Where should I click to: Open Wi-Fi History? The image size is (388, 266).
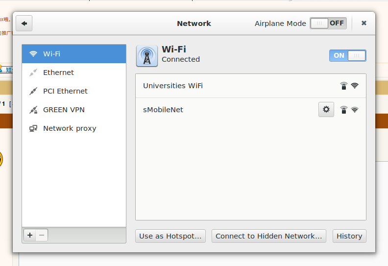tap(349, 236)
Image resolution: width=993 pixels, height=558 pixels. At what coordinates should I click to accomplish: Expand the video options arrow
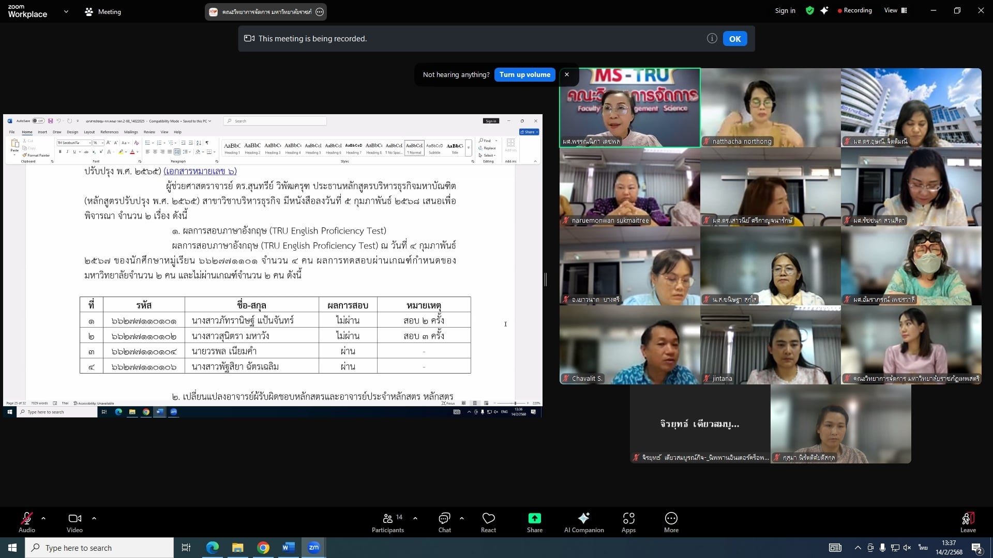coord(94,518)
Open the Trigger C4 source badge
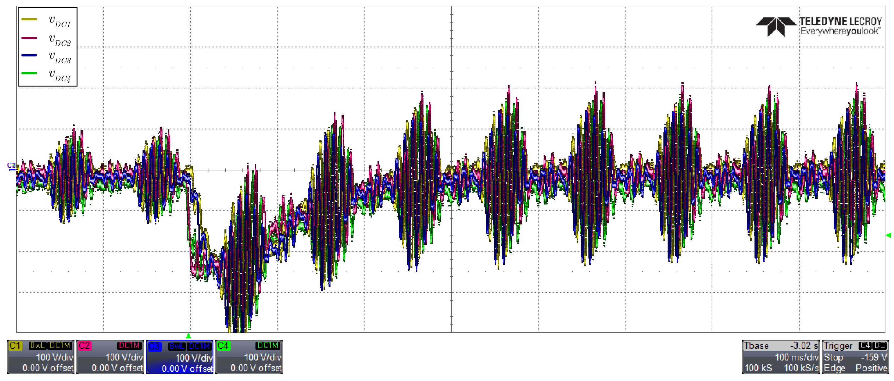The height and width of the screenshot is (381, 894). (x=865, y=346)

------

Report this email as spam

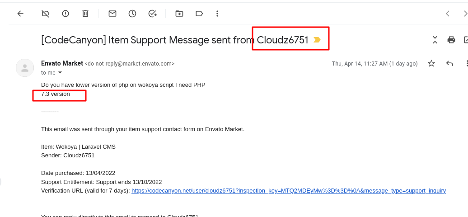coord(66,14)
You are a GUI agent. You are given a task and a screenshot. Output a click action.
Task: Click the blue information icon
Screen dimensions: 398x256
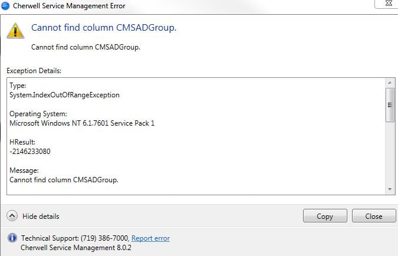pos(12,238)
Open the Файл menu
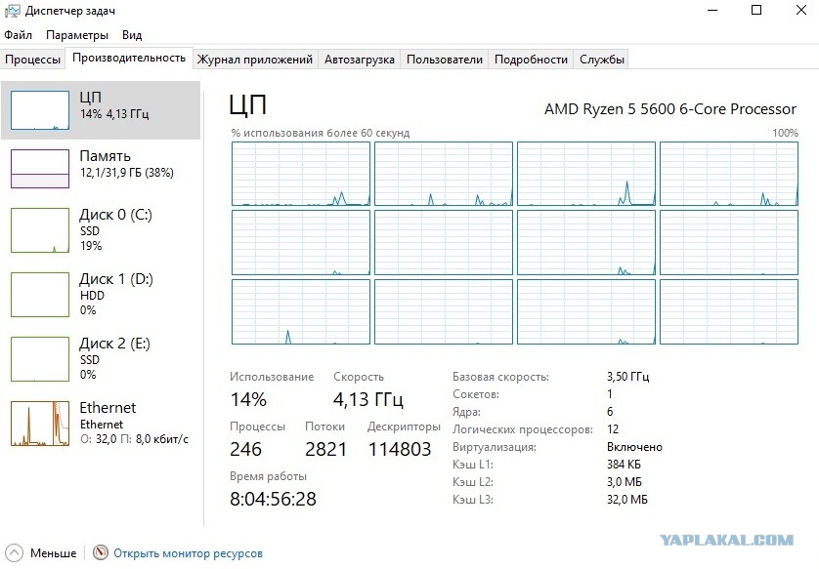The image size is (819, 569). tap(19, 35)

------

■ Description of the task
Copy out the material starting with the line containing "Where should I" and going on through the line containing "The height and", leaving the pictures out of the answer.

■ Solution to the problem
Where should I click to: Open Wi-Fi History? The image size is (388, 266).
tap(349, 236)
Image resolution: width=993 pixels, height=558 pixels. At what coordinates should I click to accomplish: Expand the video options arrow
coord(94,518)
Open the Trigger C4 source badge
The height and width of the screenshot is (381, 894). (x=865, y=346)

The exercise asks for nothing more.